▶ _Exercise prompt_
All of the entries are to be printed exactly as they appear.
<<<<
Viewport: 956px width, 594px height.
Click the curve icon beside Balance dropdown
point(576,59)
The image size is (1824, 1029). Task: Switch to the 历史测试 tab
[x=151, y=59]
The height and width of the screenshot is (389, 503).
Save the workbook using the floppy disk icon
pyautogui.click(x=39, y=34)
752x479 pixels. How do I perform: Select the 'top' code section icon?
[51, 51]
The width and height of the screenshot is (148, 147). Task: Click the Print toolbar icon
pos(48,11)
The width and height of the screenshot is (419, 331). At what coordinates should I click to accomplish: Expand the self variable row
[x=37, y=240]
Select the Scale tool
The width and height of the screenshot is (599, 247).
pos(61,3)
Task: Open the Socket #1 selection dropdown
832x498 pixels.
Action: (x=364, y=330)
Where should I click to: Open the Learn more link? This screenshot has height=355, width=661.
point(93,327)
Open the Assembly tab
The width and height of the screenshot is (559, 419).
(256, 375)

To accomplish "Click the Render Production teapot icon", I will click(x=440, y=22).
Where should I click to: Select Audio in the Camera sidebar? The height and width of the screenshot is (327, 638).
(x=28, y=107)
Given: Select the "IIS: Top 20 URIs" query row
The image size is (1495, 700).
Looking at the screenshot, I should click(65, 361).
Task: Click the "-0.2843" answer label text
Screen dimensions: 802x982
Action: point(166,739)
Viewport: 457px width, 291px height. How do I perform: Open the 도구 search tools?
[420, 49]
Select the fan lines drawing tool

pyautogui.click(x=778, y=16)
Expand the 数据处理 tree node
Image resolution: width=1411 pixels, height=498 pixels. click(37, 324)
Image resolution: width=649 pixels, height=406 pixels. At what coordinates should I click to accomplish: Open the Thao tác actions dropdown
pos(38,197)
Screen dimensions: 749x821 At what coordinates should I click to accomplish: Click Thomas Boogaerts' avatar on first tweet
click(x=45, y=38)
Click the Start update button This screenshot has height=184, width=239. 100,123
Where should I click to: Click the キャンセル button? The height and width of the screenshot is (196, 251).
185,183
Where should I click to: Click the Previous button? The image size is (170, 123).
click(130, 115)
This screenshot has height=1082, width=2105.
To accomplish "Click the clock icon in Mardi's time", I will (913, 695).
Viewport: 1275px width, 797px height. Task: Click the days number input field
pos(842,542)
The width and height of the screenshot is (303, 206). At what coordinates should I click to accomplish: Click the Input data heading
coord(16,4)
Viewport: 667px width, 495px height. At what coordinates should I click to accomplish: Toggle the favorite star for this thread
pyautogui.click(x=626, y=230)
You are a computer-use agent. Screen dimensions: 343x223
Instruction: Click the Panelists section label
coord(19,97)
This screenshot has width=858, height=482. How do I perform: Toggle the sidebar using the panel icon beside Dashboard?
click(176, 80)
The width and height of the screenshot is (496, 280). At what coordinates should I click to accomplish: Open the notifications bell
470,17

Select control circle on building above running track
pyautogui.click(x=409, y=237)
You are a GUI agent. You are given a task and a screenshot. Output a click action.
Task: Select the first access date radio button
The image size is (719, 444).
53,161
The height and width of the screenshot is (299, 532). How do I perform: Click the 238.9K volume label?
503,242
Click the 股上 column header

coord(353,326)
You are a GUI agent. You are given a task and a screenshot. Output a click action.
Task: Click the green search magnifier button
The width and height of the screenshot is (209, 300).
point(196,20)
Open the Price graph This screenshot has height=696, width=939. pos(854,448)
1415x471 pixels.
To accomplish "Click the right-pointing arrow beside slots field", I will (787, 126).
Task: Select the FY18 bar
>>>>
▶ _Task answer_
Viewport: 956px width, 594px height.
Click the curve icon beside Balance dropdown
point(576,59)
The image size is (1824, 1029). Task: Switch to the 历史测试 tab
[x=151, y=59]
The height and width of the screenshot is (389, 503).
Save the workbook using the floppy disk icon
pyautogui.click(x=39, y=34)
752x479 pixels. How do I perform: Select the 'top' code section icon?
[51, 51]
The width and height of the screenshot is (148, 147). Task: Click the Print toolbar icon
pos(48,11)
The width and height of the screenshot is (419, 331). At what coordinates should I click to accomplish: Expand the self variable row
[x=37, y=240]
Select the Scale tool
The width and height of the screenshot is (599, 247).
pos(61,3)
Task: Open the Socket #1 selection dropdown
832x498 pixels.
Action: (x=364, y=330)
Where should I click to: Open the Learn more link? This screenshot has height=355, width=661.
point(93,327)
Open the Assembly tab
The width and height of the screenshot is (559, 419).
(256, 375)

To accomplish "Click the Render Production teapot icon", I will click(x=440, y=22).
Where should I click to: Select Audio in the Camera sidebar? The height and width of the screenshot is (327, 638).
(x=28, y=107)
Given: Select the "IIS: Top 20 URIs" query row
The image size is (1495, 700).
Looking at the screenshot, I should click(65, 361).
Task: Click the "-0.2843" answer label text
Screen dimensions: 802x982
Action: point(166,739)
Viewport: 457px width, 291px height. How do I perform: Open the 도구 search tools?
[420, 49]
Select the fan lines drawing tool

pyautogui.click(x=778, y=16)
Expand the 数据处理 tree node
Image resolution: width=1411 pixels, height=498 pixels. click(37, 324)
Image resolution: width=649 pixels, height=406 pixels. At what coordinates should I click to accomplish: Open the Thao tác actions dropdown
pos(38,197)
Screen dimensions: 749x821 At what coordinates should I click to accomplish: Click Thomas Boogaerts' avatar on first tweet
click(x=45, y=38)
Click the Start update button This screenshot has height=184, width=239. 100,123
Where should I click to: Click the キャンセル button? The height and width of the screenshot is (196, 251).
185,183
Where should I click to: Click the Previous button? The image size is (170, 123).
click(130, 115)
This screenshot has height=1082, width=2105.
To accomplish "Click the clock icon in Mardi's time", I will (913, 695).
Viewport: 1275px width, 797px height. Task: Click the days number input field
pos(842,542)
The width and height of the screenshot is (303, 206). At what coordinates should I click to accomplish: Click the Input data heading
coord(16,4)
Viewport: 667px width, 495px height. At what coordinates should I click to accomplish: Toggle the favorite star for this thread
pyautogui.click(x=626, y=230)
You are a computer-use agent. Screen dimensions: 343x223
Instruction: Click the Panelists section label
coord(19,97)
This screenshot has width=858, height=482. How do I perform: Toggle the sidebar using the panel icon beside Dashboard?
click(176, 80)
The width and height of the screenshot is (496, 280). At what coordinates should I click to accomplish: Open the notifications bell
470,17

Select control circle on building above running track
pyautogui.click(x=409, y=237)
You are a GUI agent. You are given a task and a screenshot. Output a click action.
Task: Select the first access date radio button
The image size is (719, 444).
53,161
The height and width of the screenshot is (299, 532). How do I perform: Click the 238.9K volume label?
503,242
Click the 股上 column header

coord(353,326)
You are a GUI agent. You are given a task and a screenshot. Output a click action.
Task: Click the green search magnifier button
The width and height of the screenshot is (209, 300).
point(196,20)
Open the Price graph This screenshot has height=696, width=939. pos(854,448)
1415x471 pixels.
To accomplish "Click the right-pointing arrow beside slots field", I will (787, 126).
Task: Select the FY18 bar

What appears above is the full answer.